SELECTED EXCERPT>
* * *

The “none” vote is coming

By Tom Krattenmaker

New Haven Register, October 28, 2015

On a recent Sunday in New Haven, a few blocks from the Yale campus, two-dozen people listened intently as a political scientist from Washington gave his expert perspective on the role of the religiously unaffiliated in U.S. politics today.

If you’re thinking “no role” it would be understandable, especially in view of the fact that none of the more than 500 members of Congress identify as atheist, and all the major candidates in the presidential race tout some or a lot of religiosity. And, as was discussed at this recent edition of Humanist Haven — a public, non-church Sunday gathering hosted twice a month by a nonprofit called the Yale Humanist Community — the religious unaffiliated are not an organized voting bloc or political force.

Don’t let surface appearances deceive you, though. The religiously unaffiliated are growing in numbers and beginning to develop organizational muscle, especially in blue states like Connecticut. The “none” vote is coming — and in some ways is already here.

* * *

MATERIAL>

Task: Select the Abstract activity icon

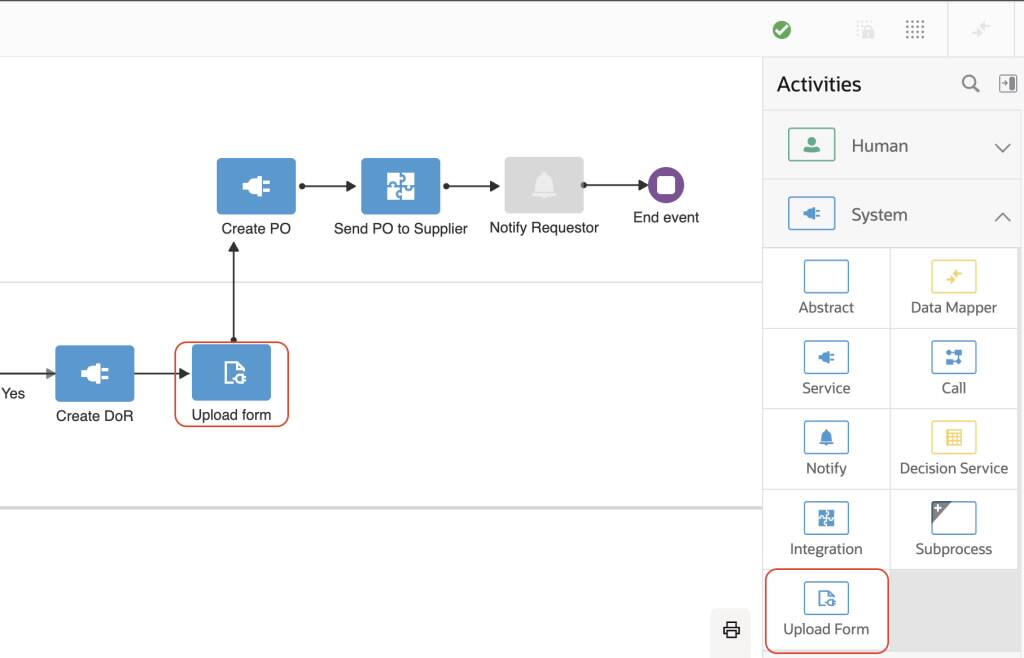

* * *

TASK DIRECTIONS>
Reproduce, word for word, the entire article above about the political role of the religiously unaffiliated.

WORKED ANSWER>
The “none” vote is coming

By Tom Krattenmaker

New Haven Register, October 28, 2015

On a recent Sunday in New Haven, a few blocks from the Yale campus, two-dozen people listened intently as a political scientist from Washington gave his expert perspective on the role of the religiously unaffiliated in U.S. politics today.

If you’re thinking “no role” it would be understandable, especially in view of the fact that none of the more than 500 members of Congress identify as atheist, and all the major candidates in the presidential race tout some or a lot of religiosity. And, as was discussed at this recent edition of Humanist Haven — a public, non-church Sunday gathering hosted twice a month by a nonprofit called the Yale Humanist Community — the religious unaffiliated are not an organized voting bloc or political force.

Don’t let surface appearances deceive you, though. The religiously unaffiliated are growing in numbers and beginning to develop organizational muscle, especially in blue states like Connecticut. The “none” vote is coming — and in some ways is already here.